Tapis roulant : l’exception qui confirme la règle

Une petite parenthèse enchantée dans une saison noire. Malgré la fermeture des remontées mécaniques partout en France, toutes les installations ne sont pas à l’arrêt.

Depuis décembre, les tapis roulants permettent aux domaines skiables de proposer une activité ski sur les fronts de neige. Une particularité permise par l’article L. 342-7 du Code du tourisme qui ne considère pas les tapis comme une remontée mécanique, et réaffirmée par le décret du 4 décembre qui restreint l’accès du public aux remontées mécaniques (pour février, les fils neige ont reçu des dérogations pour fonctionner). Au Col de Porte, en Isère, avec jusqu’à 300 forfaits vendus par jour les week-ends du mois de janvier, l’activité permet seulement à la station de « survivre ». « Nous réalisons un cinquième du chiffre d’affaires.
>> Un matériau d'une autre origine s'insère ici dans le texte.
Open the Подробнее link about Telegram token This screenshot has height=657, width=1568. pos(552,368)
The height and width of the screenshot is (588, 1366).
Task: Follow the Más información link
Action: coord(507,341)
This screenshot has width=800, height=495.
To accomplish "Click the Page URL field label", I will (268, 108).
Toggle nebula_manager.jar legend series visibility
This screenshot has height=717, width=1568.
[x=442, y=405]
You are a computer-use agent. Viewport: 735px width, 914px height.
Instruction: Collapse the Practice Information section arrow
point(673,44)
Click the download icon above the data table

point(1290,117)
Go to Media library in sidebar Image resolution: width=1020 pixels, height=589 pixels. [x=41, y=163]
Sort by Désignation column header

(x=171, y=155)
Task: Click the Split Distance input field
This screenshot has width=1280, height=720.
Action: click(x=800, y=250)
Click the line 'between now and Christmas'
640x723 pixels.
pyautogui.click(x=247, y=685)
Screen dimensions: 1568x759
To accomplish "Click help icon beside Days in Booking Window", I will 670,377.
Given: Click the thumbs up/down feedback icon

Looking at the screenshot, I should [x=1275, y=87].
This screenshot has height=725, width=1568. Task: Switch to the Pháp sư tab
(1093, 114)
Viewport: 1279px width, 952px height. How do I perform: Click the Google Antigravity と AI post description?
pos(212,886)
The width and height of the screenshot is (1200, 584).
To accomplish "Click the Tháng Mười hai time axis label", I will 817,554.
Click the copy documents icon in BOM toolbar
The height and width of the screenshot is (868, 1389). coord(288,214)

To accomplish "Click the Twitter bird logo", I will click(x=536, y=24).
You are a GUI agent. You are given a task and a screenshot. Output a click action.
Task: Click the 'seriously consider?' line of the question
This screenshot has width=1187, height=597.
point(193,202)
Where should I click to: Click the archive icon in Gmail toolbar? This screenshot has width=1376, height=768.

Cela peut paraître un chiffre important, mais les salariés, je ne les coupe pas en cinq, ni les autres frais fixes. Je dois même mobiliser une deuxième personne sur le tapis pour faire respecter la distanciation », explique Didier Bic, le directeur. Au Mourtis, dans les Pyrénées, le choix a été fait de fixer une jauge de 60 personnes par tranche de deux heures pour les vacances scolaires.

Penser à demain

Avec deux tapis ouverts tous les jours pour tous, couplés aux deux de l’ESF, la station des Saisies a également fait le pari de donner la possibilité aux enfants d’apprendre à skier. « Nous offrons une activité supplémentaire pour donner le sourire à nos clients. Cela permet d’avoir de la vie, de faire travailler les moniteurs, et surtout de permettre aux futures générations de skieurs de goûter aux joies de la glisse », commente Michaël Tessard, directeur de la SPL. Un moindre mal pour un secteur qui roule au ralenti.